Over the last few years, we have seen the rise of Big Data in SMAC (social, mobile, analytics, and cloud) domain. The following excerpt talks about another parallel concept called “Big Service.”
“Big Service” is a paradigm of handing a stream of services through a pipeline processing engine. The following are the core parts of this architecture.
Data Processing pipeline
The “Big Service” is meaningless without “Data.” So, the following concept describes how this paradigm will work with its various nuts and bolts focusing on a registry and discovery platform called “Service Cloud” and a three-layer data processing engine which uses this cloud platform.
Service streams represent a service current paradigm where a continuous flow of service information passes through the pipeline. The service definition and metadata are within a data container. The data container hides the complexity and low-level details of streaming information. They can pass as a simple XML or JSON based structure over HTTP protocol. The service stream knows what are the services need to be executed and in which order as well what actions need to be taken when any service call fails. They contact the service registry where all the services keep the metadata. This is an integral part of the data processing platform and resides in the Service Cloud. The Service Cloud is an on-premise deployment of all the microservices. It promotes containerization of low-level/granular services. The purpose of service stream is to aggregate invocation of several related services to perform transactional or non-transactional operations. The service stream can also understand and co-relate among related and dependent microservices. The ingestion layer acts as the orchestration platform to bring all the required information together and pass that onto the data processing pipeline which acts as the filtering layer to send information to the interested parties. A typical example will be an eCommerce system passing the product information to the Data dynamics layer which reads and understands the complexity of the data and then pass it on ingestion layer which may call a product review service on Service Cloud to get the review and then aggregates data. At the end, it posts the information on data processing pipeline which mentions who all are the interested parties for such information. The sink system can be a message broker like Kafka or an enterprise system like a CRM system.

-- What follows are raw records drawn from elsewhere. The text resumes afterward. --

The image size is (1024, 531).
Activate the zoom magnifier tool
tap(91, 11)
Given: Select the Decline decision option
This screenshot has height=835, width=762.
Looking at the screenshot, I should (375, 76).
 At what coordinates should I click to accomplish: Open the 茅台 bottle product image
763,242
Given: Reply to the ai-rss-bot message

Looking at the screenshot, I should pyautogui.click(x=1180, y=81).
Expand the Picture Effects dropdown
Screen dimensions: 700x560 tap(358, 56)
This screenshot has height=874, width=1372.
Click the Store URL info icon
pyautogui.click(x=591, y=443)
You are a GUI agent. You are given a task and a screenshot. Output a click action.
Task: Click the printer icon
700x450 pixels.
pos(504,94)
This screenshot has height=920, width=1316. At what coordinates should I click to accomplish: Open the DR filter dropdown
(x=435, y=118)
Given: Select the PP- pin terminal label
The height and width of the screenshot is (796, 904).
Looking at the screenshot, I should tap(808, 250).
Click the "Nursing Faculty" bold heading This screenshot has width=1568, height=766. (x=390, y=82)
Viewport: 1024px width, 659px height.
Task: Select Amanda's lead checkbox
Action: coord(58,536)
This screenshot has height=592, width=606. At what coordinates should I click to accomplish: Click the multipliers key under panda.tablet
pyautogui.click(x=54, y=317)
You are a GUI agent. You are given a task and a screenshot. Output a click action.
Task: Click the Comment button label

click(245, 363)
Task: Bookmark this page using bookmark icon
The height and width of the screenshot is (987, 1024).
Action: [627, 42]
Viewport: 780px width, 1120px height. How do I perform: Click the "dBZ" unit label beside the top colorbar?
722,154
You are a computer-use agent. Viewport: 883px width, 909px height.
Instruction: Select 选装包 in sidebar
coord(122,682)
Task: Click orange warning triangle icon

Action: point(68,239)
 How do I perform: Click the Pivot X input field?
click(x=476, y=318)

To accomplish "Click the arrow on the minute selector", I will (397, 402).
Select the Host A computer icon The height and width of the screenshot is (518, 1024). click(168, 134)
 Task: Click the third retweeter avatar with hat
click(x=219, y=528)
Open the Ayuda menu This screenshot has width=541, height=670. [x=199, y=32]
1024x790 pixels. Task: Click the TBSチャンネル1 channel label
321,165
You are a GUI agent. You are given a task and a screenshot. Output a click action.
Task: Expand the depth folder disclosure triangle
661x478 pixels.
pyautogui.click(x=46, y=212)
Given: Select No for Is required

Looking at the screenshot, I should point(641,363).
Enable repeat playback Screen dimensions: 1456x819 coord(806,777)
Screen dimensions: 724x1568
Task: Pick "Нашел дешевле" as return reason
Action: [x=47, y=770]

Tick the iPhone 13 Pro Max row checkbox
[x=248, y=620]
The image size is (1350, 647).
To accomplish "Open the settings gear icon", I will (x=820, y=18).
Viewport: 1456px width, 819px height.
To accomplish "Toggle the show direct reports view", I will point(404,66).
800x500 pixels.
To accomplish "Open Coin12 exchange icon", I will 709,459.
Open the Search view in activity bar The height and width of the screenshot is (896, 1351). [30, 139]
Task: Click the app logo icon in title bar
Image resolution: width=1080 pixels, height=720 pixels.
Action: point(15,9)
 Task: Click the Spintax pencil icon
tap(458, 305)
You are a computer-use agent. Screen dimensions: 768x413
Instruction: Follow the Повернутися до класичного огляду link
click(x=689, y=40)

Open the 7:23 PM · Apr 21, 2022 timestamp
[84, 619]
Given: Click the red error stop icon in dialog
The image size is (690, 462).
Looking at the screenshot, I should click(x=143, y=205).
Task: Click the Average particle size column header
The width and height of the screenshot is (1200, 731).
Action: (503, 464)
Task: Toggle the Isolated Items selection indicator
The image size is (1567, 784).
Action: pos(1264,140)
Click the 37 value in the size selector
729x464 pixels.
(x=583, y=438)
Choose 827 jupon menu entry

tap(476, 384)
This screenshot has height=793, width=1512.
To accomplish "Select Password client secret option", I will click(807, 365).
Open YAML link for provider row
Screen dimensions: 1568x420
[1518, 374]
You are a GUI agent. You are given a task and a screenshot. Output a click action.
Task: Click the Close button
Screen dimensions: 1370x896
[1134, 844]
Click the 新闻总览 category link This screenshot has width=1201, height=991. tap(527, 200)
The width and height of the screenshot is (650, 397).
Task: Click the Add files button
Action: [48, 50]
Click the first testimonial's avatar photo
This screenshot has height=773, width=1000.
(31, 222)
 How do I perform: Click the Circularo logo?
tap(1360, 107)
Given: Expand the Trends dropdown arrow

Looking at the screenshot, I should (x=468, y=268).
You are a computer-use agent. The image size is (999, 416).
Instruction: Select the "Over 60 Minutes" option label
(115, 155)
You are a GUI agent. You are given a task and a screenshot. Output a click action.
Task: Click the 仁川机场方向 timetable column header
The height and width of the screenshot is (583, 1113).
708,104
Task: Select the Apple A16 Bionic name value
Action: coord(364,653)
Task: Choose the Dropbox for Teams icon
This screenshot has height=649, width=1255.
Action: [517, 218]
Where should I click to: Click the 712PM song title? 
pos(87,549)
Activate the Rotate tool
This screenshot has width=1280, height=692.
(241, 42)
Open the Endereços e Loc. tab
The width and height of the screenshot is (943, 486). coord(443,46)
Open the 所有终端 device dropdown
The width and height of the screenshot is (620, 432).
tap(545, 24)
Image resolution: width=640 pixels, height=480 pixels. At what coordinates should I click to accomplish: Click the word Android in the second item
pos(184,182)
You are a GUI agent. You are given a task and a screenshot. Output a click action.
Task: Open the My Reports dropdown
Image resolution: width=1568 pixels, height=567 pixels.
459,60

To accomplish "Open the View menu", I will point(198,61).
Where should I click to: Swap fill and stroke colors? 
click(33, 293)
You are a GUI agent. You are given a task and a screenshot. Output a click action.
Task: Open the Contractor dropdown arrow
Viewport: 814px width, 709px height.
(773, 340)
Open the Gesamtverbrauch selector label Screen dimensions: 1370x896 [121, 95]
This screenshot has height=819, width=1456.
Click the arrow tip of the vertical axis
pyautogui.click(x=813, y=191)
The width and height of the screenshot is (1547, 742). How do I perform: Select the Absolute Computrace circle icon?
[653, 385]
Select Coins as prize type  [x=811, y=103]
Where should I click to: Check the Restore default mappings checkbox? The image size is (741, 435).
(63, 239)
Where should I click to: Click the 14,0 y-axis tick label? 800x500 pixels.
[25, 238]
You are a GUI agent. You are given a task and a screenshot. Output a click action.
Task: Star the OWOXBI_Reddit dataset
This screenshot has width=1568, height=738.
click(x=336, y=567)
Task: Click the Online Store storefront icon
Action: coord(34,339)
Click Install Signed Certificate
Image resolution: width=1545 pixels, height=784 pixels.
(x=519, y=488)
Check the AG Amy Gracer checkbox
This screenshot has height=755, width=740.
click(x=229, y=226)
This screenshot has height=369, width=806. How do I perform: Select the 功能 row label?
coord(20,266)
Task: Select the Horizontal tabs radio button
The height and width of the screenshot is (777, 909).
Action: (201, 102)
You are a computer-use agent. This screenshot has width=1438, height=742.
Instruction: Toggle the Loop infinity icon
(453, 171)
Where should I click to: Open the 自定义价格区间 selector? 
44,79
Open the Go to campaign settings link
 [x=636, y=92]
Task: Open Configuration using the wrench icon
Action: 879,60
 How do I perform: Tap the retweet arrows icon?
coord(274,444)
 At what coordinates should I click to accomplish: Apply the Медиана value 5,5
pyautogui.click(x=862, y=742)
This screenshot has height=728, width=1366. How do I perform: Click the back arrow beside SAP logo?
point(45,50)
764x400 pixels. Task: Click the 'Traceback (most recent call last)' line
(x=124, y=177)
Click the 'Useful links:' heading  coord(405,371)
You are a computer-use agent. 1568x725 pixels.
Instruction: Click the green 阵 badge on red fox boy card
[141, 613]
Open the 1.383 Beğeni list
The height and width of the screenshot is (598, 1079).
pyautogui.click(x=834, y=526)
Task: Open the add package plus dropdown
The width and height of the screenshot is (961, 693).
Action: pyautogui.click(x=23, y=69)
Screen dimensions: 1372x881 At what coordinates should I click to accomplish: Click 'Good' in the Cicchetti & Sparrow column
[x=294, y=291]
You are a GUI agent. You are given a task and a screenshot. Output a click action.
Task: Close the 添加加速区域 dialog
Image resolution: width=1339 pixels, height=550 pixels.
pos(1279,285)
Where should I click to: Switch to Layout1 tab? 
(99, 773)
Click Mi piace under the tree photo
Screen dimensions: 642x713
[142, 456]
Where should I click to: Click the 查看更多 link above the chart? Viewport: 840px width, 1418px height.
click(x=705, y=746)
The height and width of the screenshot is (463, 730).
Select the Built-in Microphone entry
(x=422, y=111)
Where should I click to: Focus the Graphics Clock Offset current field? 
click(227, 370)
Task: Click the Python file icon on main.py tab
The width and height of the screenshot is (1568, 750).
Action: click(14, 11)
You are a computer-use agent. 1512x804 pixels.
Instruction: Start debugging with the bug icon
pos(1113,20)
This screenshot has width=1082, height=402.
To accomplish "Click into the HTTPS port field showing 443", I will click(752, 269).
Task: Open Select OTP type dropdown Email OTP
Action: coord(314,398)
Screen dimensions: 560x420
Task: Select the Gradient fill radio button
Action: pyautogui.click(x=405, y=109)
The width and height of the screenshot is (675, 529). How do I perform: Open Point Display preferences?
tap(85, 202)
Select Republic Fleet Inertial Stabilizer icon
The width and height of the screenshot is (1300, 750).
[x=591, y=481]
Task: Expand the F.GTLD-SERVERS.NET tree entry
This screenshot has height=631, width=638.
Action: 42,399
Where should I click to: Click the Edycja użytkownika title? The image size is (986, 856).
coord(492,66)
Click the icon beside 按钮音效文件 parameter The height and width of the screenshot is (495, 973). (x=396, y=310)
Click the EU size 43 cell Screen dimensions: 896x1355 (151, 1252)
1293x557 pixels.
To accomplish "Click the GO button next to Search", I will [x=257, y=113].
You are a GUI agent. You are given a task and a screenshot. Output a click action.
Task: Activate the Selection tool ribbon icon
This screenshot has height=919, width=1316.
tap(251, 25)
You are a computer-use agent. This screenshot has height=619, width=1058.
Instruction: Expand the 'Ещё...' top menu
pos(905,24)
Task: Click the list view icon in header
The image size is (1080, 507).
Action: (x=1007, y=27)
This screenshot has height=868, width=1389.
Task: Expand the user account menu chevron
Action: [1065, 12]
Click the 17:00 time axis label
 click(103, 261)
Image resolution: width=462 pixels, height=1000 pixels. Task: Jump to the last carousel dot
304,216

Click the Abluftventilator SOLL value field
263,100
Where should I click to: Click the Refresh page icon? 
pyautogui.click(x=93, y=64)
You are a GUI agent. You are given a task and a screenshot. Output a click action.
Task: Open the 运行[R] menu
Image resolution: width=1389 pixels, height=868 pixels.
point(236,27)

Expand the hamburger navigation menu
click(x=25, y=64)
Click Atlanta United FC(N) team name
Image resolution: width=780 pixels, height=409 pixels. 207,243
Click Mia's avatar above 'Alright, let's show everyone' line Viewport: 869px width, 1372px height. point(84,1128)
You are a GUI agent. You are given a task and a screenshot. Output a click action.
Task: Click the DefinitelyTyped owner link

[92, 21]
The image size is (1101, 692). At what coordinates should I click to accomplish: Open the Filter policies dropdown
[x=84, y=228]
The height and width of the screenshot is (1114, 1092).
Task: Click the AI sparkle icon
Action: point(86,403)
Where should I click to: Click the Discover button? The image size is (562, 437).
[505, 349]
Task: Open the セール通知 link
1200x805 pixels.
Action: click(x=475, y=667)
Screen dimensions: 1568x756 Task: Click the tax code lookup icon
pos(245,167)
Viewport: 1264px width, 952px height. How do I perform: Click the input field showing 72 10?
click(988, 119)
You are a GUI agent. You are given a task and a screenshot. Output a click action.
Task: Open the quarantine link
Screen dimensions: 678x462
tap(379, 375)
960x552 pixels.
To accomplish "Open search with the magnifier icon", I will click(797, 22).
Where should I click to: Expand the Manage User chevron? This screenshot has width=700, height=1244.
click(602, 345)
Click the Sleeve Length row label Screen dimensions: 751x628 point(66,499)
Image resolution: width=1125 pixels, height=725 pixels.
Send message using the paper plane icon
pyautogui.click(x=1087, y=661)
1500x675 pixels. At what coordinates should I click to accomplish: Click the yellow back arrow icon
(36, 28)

The service stream paradigm creates a loosely coupled layer between services and service callers. The caller service can create composite service map so that it can pass it as a full-service stream instead of acting on any ESB layer. This paradigm is mostly fit for asynchronous processing of information. But the caller may also use stream callbacks to consume the response of the request it has passed over to the streaming layer. The model also defines data current which is a stream of data containers. Most of the data gets processed in-memory for faster processing though there are options for performing store-forward operations. The service stream will take care of service off-loading from data intensive operations in a typical high volume data processing platform. The Service Cloud will help to deploy microservices in a container model.
The ingestion layer is the heart of the platform giving a flavor of ESB and service pipelines. The ingestion layer can be fault-tolerated to support failover. The data dynamics layer can validate the information in the data container and take necessary action to the caller or publisher of the message. Since data containers may also encapsulate the address of the source destination, the Data Dynamics layer can take appropriate actions based on the outcome of the validation. The variability and type of data container decide what ingestion layer be used. There can be a variety of ingestion components which can be configured at the time of deployment and register with specific microservices on Service Cloud. The ingestion layer can cache service information in its own domain. The ingestion layer can be deployed as a standalone cluster with its own dataset and tenant. This means every cluster of ingestion components can own its information in separate schema or non-relational data stores. Normally it is advisable to deploy the related service streams in the same ingestion cluster so that cluster to cluster communication can be avoided. In case any service stream is not processed by an ingestion layer, there will be a default ingestion cluster as a fallback. But having streams processed through default ingestion cluster may create performance related issues.
The data processing pipeline can aggregate information from multiple service stream. It can store the state of individual output from a service stream in case all the related information is not available. It can store a service map and process data based on the availability of required output from service streams. In case any output is pending while processing data, it can maintain the state of the available information and trigger further processing after relevant information is received. It can also enable the way streams can be processed. In some cases, it might happen that certain requests are of lower priority and can be processed later and not in real-time. It can schedule tasks to deal with such requests through a special pipeline called "tasked pipeline." The Data Dynamics can also decide the priority of data container and pass that to the pipeline.